== INPUT MATERIAL

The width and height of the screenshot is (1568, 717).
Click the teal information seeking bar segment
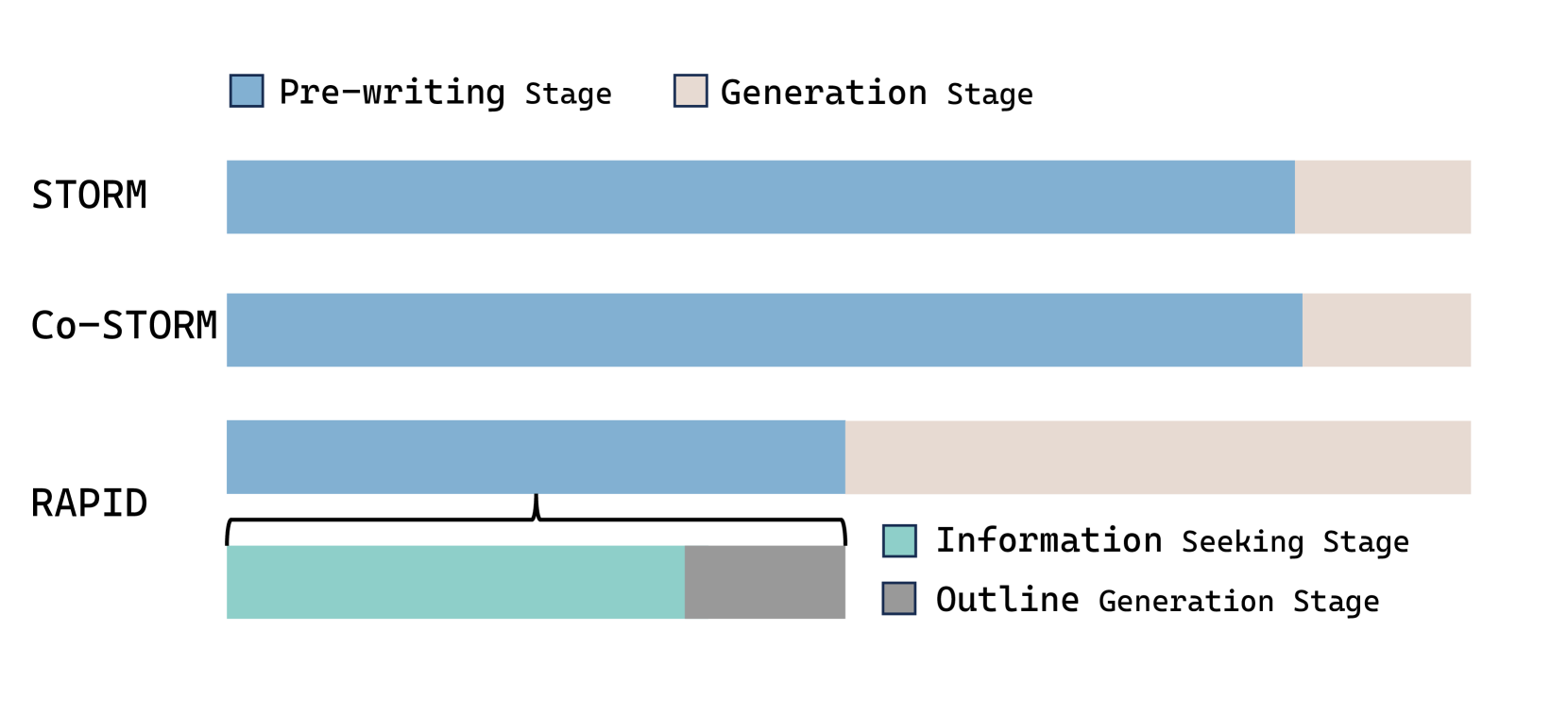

====
== INPUT MATERIAL

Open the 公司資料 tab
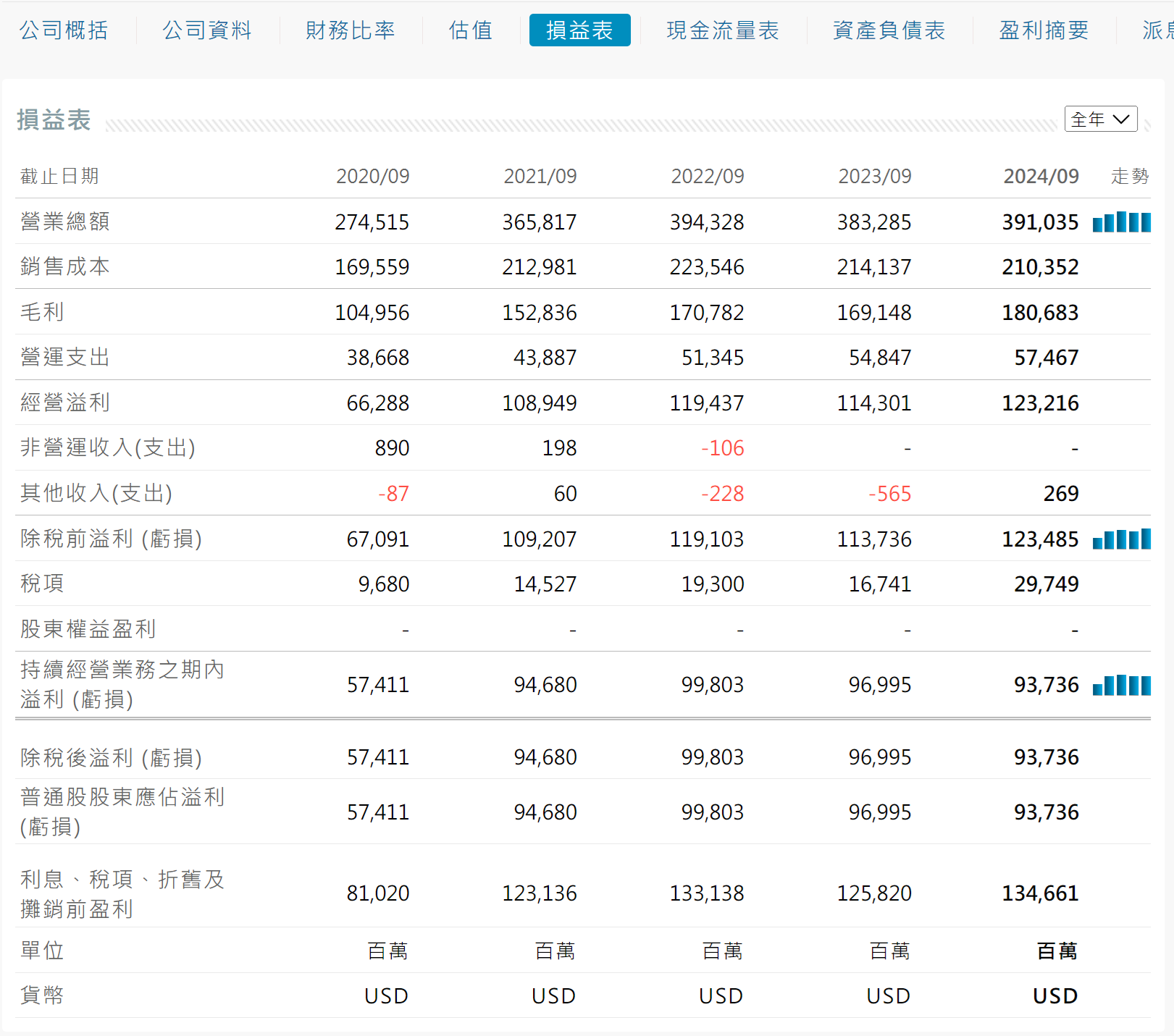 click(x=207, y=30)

====
== INPUT MATERIAL

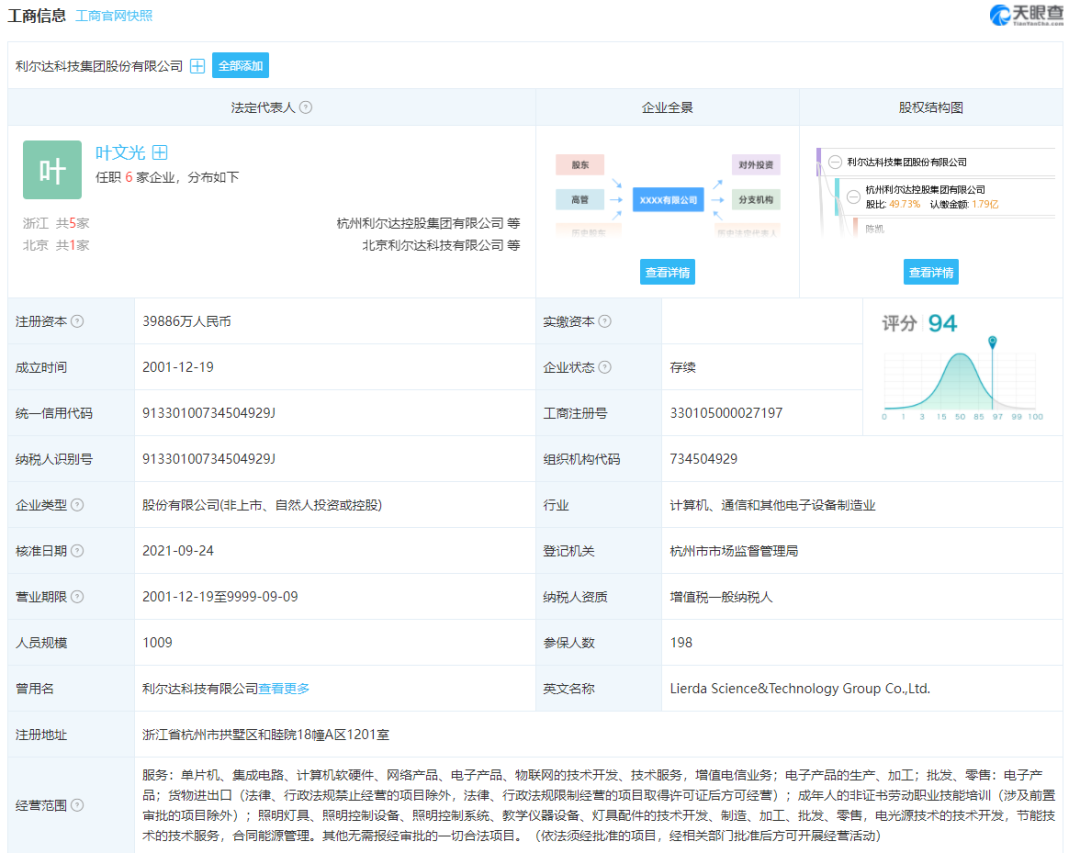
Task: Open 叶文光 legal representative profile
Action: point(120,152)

====

▸ PROBLEM DESCRIPTION:
Would you print exactly and only the lines of the material above that run from the line with "The width and" through the line with "Click the teal", both included?

▸ YOUR SOLUTION:
The width and height of the screenshot is (1568, 717).
Click the teal information seeking bar segment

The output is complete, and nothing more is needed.